The origin of…Horse

“A horse is dangerous at both ends and uncomfortable in the middle.”
Ian Fleming

Post 17 Horse

The Fox and the Horse – Grimm Brothers

A farmer had a faithful horse that had been a faithful servant to him, but had now grown too old to work. So the farmer no longer wanted to give him anything to eat and said: “I want you no longer, so take off and go. Only if you prove yourself stronger than a lion, I will take you back and maintain you.” Then he opened the door and sent him away.

The poor horse was very sad, and wandered up and down in the wood, seeking some protection from the cold wind and rain. There the fox met him and said: “What’s the matter, my friend? Why do you hang your head down and look so lonely?” “Ah!” replied the horse, “loyalty and greed never dwell in one house. My master has forgotten all that I have done for him so many years, and because I can no longer work he will give me no more food, and says unless I become stronger than a lion he will not take me back again. What chance can I have of that? He said, if I were still strong enough to bring him a lion, he would keep me, but he well knows that I cannot do that.”

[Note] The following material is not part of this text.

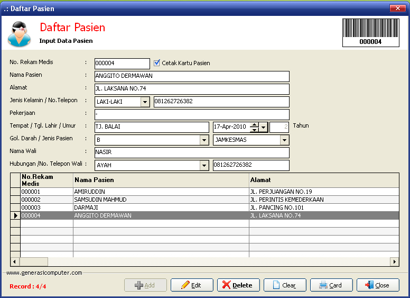Click the Edit button with pencil icon
The height and width of the screenshot is (298, 410).
point(192,285)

The fox said: “I will help you. Just lie down, stretch out as if you were dead, and do not move, and pretend to be dead.” The horse did as he was told, and the fox went to the lion that lived in a den not far away, and said to him: “A little way off lies a dead horse. Just come with me and you can have an excellent meal.” The lion was very pleased, and immediately went with him. When they came to the horse, the fox said: “It is not very comfortably to eat here. I’ll tell you what; I will fasten it to you by the tail and then you can drag him to your den, and eat him at in peace.”

The lion liked this idea, so he positioned himself in such a way that the fox could tie him to the horse. But the fox managed to tie the lion´s legs together and fastened everything so well and strongly that with all his strength he could not set himself free. When the work was done, the fox tapped the horse on the shoulder and said: “Pull, horse, pull!” Then up sprang the horse and moved off, dragging the lion behind him. The lion began to roar, so all the birds in the woods flew away in terror, but the horse let him roar, and made his way over the fields to his master’s house.

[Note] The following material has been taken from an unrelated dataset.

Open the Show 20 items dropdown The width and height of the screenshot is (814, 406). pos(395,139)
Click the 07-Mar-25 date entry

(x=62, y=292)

When the farmer saw the horse with the lion, his heart relented, and he said: “You will stay in thy stable and be well taken care of.’ And so the poor old horse had plenty to eat and lived well until he died.

1. a large animal that is used for riding and for carrying and pulling things
2. a frame used to support a piece of wood while it is being cut with a saw
3. a large piece of equipment used in gymnastics (source: Merriam Webster).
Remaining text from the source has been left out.